(Stored items)
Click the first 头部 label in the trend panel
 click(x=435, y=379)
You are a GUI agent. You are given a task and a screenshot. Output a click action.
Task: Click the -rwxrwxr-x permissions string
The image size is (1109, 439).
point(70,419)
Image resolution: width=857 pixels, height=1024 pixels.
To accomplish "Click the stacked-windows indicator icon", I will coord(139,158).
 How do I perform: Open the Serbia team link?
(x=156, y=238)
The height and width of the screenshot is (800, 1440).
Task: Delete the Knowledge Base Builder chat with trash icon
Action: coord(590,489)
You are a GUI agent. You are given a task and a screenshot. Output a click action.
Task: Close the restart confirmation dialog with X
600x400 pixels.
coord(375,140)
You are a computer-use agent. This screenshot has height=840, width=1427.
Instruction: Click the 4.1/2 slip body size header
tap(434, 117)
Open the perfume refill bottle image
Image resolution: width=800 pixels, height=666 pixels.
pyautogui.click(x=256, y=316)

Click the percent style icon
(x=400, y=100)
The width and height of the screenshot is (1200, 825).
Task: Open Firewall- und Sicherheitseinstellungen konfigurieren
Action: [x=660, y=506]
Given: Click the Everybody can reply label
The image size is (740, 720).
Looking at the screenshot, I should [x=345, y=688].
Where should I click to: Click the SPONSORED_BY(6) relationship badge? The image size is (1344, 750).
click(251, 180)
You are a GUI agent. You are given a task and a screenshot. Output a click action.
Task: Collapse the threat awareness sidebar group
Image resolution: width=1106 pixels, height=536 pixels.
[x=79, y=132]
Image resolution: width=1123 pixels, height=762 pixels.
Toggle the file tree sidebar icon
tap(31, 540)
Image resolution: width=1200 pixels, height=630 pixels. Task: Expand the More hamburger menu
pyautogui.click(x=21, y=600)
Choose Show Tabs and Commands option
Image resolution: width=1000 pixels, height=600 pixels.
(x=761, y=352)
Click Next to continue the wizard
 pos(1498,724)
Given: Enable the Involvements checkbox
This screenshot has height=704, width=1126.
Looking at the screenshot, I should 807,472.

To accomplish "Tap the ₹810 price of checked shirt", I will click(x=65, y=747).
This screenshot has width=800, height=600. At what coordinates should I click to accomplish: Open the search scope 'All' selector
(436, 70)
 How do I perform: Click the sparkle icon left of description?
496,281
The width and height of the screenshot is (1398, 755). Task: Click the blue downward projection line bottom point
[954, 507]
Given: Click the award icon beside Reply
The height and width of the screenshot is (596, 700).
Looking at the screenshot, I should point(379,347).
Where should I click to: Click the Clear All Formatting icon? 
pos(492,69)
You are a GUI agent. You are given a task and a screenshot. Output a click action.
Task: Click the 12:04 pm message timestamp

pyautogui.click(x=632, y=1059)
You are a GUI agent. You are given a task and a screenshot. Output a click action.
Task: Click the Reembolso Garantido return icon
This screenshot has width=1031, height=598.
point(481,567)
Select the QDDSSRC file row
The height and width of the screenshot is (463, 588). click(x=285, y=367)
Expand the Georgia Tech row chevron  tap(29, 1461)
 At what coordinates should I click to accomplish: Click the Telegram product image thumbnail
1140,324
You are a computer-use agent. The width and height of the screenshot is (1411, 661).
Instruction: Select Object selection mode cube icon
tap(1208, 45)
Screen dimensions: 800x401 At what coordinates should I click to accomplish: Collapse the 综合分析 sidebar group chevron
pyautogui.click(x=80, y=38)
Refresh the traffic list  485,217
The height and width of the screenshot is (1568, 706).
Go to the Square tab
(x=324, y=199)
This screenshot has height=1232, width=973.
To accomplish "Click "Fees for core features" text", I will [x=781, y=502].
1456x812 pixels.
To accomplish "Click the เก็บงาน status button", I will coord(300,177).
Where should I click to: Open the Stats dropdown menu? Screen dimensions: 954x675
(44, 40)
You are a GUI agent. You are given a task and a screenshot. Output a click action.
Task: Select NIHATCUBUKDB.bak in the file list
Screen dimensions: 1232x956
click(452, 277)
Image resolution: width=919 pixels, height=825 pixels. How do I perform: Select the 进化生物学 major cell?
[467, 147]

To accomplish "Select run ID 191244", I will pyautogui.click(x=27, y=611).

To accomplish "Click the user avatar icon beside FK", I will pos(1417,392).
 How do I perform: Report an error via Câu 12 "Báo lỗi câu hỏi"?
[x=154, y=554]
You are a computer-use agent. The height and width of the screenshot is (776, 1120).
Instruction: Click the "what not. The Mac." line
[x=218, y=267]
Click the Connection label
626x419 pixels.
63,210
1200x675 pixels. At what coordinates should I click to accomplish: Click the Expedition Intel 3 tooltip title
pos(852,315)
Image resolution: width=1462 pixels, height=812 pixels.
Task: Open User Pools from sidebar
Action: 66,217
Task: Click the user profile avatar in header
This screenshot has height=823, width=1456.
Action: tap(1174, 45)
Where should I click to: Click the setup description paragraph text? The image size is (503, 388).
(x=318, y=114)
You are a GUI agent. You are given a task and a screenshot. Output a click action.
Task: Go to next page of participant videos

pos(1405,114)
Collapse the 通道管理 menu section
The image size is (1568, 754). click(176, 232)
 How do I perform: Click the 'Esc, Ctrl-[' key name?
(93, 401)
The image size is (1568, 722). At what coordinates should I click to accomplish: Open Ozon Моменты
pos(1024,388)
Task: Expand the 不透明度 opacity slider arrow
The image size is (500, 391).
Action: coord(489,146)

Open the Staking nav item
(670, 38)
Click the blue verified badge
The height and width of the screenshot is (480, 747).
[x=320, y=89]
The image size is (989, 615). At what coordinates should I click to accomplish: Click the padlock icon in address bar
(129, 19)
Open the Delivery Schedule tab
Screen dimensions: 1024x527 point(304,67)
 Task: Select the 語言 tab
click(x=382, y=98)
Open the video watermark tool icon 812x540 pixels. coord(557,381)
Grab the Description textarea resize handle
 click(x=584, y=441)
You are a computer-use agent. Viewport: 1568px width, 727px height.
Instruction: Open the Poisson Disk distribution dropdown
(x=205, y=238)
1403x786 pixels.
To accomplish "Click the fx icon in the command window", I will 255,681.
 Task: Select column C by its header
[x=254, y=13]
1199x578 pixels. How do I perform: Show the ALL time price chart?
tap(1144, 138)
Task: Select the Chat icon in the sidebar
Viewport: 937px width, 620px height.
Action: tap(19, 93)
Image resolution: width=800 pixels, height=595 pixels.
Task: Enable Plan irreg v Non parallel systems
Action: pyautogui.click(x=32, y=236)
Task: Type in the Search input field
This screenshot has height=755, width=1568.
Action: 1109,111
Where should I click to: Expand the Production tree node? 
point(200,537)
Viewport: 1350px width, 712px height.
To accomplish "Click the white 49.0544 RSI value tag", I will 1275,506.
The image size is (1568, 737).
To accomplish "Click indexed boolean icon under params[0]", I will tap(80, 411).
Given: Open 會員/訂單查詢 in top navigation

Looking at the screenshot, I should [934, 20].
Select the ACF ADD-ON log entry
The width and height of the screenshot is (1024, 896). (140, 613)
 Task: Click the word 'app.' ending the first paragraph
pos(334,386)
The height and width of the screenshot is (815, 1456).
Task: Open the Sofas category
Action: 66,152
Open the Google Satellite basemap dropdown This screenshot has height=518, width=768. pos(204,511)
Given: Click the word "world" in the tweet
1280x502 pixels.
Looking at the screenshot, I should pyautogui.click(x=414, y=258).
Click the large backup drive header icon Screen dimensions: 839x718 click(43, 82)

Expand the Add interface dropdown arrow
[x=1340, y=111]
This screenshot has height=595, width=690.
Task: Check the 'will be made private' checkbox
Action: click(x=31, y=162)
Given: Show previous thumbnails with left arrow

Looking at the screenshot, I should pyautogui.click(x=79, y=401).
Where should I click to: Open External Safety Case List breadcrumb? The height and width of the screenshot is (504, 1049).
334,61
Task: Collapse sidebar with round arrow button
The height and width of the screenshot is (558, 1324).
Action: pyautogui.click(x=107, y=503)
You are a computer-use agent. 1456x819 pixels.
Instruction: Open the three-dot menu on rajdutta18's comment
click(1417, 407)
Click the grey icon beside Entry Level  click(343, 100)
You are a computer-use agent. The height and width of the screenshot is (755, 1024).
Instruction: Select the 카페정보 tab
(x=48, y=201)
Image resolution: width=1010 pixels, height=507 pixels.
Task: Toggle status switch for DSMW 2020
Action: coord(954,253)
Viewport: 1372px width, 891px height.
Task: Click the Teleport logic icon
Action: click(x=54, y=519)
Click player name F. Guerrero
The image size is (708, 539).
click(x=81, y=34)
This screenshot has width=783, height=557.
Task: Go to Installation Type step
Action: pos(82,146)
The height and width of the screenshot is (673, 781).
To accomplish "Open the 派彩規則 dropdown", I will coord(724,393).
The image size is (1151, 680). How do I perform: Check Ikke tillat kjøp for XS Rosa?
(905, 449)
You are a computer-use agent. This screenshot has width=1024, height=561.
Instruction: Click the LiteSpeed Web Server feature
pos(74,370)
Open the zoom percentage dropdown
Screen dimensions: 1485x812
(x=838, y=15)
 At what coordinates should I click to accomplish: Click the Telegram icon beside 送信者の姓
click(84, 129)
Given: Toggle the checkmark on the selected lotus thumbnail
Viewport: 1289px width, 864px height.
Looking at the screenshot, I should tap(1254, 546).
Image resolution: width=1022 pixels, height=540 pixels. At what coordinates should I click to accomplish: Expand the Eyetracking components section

- [YOUR INSTRUCTIONS]
Search the entries for the word "button", then copy every line in which it is found.

- [YOUR RESPONSE]
To accomplish "Click the เก็บงาน status button", I will coord(300,177).
Task: Collapse sidebar with round arrow button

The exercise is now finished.